Niente "maltrattamenti in famiglia" senza una stabile comunità

Pubblicato il 23 luglio 2015

Con sentenza n. 32156 depositata il 22 luglio 2015, la Corte di Cassazione, sesta sezione penale, ha accolto il ricorso di un soggetto, condannato, tra gli altri reati, per maltrattamenti in famiglia.

Avverso la pronuncia della Corte d'Appello – che per l'appunto confermava la condanna – il ricorrente contestava la sussistenza del reato di cui all'art. 572 c.p., attesa l'assenza di un vincolo matrimoniale, di convivenza o comunione di vita tra l'interessato e la parte offesa. Ne poteva giovare, in tal senso – a parere dell'imputato – la comune attività economica svolta dai due, che non aveva tuttavia la struttura di impresa familiare.

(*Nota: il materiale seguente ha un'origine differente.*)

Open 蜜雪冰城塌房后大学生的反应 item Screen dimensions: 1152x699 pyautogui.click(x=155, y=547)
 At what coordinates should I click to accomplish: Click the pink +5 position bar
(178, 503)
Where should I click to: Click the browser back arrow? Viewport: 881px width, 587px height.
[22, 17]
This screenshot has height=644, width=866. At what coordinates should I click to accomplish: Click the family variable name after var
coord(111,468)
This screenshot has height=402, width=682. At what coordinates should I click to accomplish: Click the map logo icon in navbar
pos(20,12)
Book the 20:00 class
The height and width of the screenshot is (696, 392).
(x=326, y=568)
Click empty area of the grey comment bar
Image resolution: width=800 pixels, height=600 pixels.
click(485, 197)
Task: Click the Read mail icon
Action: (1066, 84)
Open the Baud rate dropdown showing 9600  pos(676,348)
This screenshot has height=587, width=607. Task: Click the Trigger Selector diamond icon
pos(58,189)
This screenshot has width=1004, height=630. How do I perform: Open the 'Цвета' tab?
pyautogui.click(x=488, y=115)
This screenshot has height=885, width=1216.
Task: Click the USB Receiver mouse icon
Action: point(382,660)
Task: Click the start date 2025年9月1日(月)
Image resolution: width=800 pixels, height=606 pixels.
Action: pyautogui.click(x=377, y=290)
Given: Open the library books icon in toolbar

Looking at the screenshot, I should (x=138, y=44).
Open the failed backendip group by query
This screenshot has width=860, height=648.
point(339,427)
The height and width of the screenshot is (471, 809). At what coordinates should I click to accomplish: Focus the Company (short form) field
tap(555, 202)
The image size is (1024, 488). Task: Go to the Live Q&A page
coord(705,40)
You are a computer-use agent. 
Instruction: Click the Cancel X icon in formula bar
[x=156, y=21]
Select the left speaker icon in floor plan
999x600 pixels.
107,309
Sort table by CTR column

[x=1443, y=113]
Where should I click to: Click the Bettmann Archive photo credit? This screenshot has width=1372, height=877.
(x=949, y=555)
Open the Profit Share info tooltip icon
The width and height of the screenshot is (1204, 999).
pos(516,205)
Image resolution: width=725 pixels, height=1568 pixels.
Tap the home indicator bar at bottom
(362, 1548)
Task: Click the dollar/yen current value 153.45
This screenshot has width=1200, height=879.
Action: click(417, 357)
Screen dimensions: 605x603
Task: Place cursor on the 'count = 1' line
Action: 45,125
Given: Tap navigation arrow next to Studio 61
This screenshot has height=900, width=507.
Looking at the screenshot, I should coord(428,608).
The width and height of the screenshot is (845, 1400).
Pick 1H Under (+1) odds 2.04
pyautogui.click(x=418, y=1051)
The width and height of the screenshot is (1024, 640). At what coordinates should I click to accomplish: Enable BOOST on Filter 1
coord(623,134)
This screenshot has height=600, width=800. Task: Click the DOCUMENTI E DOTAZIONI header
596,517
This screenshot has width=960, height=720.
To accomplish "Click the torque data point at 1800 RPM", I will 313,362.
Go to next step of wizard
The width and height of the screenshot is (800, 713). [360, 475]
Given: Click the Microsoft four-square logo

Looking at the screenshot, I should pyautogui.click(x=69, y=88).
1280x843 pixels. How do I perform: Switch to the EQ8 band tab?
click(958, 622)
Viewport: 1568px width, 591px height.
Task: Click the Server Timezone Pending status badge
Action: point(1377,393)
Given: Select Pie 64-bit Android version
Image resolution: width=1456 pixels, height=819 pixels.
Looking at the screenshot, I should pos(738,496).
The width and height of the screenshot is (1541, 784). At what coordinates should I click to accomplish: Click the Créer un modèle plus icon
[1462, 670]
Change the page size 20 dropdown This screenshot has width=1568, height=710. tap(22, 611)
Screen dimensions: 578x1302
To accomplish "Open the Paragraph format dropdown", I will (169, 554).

La Cassazione, nell'accogliere la censura, ha innanzitutto precisato come la fattispecie di cui all'art. 572 c.p. sia circoscritta, per espressa disposizione normativa, ad attività di natura abituale che maturino nell'ambito di una comunità consolidata (famiglia, piccola azienda, contesti nei quali si realizzi un affidamento di natura precettiva o di accudimento con caratteri di tendenziale stabilità), la cui specifica elencazione, oltre ad offrire all'interprete dei rigidi criteri ermeneutici, gli impone comunque di ricercare le caratteristiche tipiche di tali condotte anche nelle situazioni ad esse assimilabili.

Ora nel caso di specie, dalle risultanze di merito – prosegue la Corte – è dato ricavare un mero rapporto sentimentale che, sebbene di una certa durata, non è mai sfociato nella determinazione a condividere l'abitazione e la cui stabilità è dimostrata, oltre che dal perdurare nel tempo, esclusivamente dalla profondità dei sentimenti di entrambi.

Tale situazione non risulta dunque riconducibile alla fattispecie dei maltrattamenti in famiglia, non realizzando neppure in nuce gli estremi della famiglia di fatto, poiché è mancata qualsiasi manifestazione tangibile di stabilità.